### Tareas a realizar
A) Según el texto sobre la tribu nómada, ¿qué publicación entrevistó a Octavio Paz y en qué fecha?
B) Cita textualmente el fragmento del texto sobre la tribu nómada que va desde "Hay una tribu" hasta "de su asiento.", ambos incluidos.

### Texto proporcionado
******************************

Hay una tribu de nómadas que se mueve a lo largo de la frontera entre Bolivia y Paraguay, son pocos y se dedican a la caza y a la recolección de frutos. Cada noche se instalan en un sitio distinto y a la mañana siguiente las mujeres empacan sus enseres y organizan a los niños, mientras los hombres recogen sus escasos bártulos, las cuerdas, las lanzas y los puñales, y luego se echan todos a caminar en busca de otro sitio donde, después de recolectar frutos por el camino y cazar algún animal, se instalarán, de manera transitoria, a pasar la noche.
Esa tribu se ha quedado anclada en nuestros orígenes y saber de ella nos sirve para trazar la ruta que, a lo largo del tiempo, han seguido las personas de nuestra especie: del continuo trashumar de un lado a otro al nomadismo estático del que caza y recolecta asomado a la pantalla, sin moverse de su asiento.
Después de cenar, los integrantes de esa tribu de nómadas se reparten las tareas, las mujeres se ocupan de los niños y del sucinto acondicionamiento del refugio mientras los hombres salen, cada uno con un rumbo distinto, a hablarle a la oscuridad, a decirle esa “especie de poesía épica que el cazador compone sólo para la noche y sus espíritus”. De esta tribu nos cuenta Octavio Paz en una entrevista que le hizo la publicación española Revista de Occidente, en abril de 1977.
Lo que recitan los cazadores poetas sólo lo oyen la noche y sus espíritus, son pequeñas obras compuestas para que ellos intercedan ante las otras fuerzas de la naturaleza y protejan a los miembros de la tribu durante las siguientes veinticuatro horas que, una vez cumplidas, habrán de refrendarse con otra ráfaga de poemas. La dinámica se parece a la de la oración, con la diferencia de que el poema no está secuestrado por la mercadotecnia religiosa, es un dispositivo soberano, un conjuro, un encantamiento verbal que protege a la tribu y mantiene en orden al mundo, un hechizo que haríamos bien en regalarnos esta Navidad.

******************************

### Datos a examinar

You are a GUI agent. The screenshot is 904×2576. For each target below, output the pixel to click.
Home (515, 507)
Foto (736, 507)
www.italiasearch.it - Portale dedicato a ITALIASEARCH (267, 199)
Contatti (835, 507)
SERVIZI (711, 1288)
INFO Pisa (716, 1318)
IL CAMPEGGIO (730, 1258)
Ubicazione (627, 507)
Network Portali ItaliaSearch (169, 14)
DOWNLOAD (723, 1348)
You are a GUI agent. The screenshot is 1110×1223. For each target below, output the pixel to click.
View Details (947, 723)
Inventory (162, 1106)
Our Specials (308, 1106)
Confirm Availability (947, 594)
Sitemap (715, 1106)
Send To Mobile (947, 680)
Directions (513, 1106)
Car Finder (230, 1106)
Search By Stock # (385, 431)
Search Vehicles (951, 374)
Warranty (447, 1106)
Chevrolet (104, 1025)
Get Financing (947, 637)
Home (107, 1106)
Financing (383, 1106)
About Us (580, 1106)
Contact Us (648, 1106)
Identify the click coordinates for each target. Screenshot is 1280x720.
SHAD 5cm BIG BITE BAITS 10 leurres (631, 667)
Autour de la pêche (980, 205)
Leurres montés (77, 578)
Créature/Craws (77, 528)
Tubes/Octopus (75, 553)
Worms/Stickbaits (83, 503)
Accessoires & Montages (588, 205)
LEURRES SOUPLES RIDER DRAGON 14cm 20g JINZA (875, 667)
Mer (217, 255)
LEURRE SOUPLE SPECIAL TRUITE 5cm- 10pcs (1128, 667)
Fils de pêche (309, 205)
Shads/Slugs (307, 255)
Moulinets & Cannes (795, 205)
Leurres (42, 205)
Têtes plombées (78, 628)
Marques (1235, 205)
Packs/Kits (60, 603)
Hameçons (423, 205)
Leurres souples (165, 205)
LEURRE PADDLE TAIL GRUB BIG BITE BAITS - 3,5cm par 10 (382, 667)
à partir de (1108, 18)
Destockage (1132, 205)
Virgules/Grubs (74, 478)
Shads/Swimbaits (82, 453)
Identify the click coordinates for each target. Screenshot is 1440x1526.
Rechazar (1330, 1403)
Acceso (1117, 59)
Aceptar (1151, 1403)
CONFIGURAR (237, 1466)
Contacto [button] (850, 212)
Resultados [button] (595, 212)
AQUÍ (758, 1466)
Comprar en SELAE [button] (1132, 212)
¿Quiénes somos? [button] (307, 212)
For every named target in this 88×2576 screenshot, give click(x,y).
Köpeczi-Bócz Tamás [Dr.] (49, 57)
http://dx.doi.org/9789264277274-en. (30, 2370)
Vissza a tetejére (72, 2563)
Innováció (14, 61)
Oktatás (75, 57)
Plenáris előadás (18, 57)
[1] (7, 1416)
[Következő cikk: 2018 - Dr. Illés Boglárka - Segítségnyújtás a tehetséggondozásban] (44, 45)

******************************

### Soluciones
A) La Revista de Occidente, en abril de 1977.

B)
Hay una tribu de nómadas que se mueve a lo largo de la frontera entre Bolivia y Paraguay, son pocos y se dedican a la caza y a la recolección de frutos. Cada noche se instalan en un sitio distinto y a la mañana siguiente las mujeres empacan sus enseres y organizan a los niños, mientras los hombres recogen sus escasos bártulos, las cuerdas, las lanzas y los puñales, y luego se echan todos a caminar en busca de otro sitio donde, después de recolectar frutos por el camino y cazar algún animal, se instalarán, de manera transitoria, a pasar la noche.
Esa tribu se ha quedado anclada en nuestros orígenes y saber de ella nos sirve para trazar la ruta que, a lo largo del tiempo, han seguido las personas de nuestra especie: del continuo trashumar de un lado a otro al nomadismo estático del que caza y recolecta asomado a la pantalla, sin moverse de su asiento.